**Problem statement:** Each line of the data below containing "Expand" needs to be listed.

[[ Information shown, beginning ]]

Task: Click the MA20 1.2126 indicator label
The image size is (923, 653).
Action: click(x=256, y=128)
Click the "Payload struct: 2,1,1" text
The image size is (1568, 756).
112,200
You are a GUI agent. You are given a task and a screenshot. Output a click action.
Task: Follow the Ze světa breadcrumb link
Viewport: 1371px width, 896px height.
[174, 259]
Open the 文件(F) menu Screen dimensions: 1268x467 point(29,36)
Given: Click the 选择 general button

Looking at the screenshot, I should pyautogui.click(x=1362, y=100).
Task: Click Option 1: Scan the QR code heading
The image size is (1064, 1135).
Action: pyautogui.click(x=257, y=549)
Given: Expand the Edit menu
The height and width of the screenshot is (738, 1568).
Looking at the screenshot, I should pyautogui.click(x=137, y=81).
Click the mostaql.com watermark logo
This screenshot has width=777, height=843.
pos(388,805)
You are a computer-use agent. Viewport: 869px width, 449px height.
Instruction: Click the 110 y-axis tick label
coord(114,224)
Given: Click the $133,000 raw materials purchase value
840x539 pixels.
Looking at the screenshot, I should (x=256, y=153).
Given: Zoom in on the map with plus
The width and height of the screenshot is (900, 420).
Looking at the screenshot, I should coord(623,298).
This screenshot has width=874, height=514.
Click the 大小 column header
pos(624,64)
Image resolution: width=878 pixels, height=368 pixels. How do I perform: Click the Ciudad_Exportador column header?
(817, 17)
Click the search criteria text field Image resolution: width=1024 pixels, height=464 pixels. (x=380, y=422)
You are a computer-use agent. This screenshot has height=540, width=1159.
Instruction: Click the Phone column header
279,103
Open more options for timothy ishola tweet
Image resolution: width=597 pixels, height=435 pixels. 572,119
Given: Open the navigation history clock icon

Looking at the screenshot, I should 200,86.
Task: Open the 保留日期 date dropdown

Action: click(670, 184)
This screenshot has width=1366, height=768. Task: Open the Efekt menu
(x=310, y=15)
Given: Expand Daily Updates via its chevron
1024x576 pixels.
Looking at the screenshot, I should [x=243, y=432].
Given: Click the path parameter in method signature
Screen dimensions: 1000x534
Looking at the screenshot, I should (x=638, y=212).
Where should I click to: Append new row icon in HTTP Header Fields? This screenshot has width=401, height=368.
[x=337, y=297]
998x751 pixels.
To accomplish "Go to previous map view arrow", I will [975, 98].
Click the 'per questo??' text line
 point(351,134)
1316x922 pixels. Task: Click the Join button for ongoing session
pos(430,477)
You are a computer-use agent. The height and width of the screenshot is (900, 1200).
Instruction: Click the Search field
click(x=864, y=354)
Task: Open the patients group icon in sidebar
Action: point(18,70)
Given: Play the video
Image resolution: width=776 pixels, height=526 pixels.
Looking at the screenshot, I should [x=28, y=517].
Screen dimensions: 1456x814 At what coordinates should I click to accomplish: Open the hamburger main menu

[[ Information shown, end ]]

**Response:**
Given: Expand the Edit menu
Given: Expand Daily Updates via its chevron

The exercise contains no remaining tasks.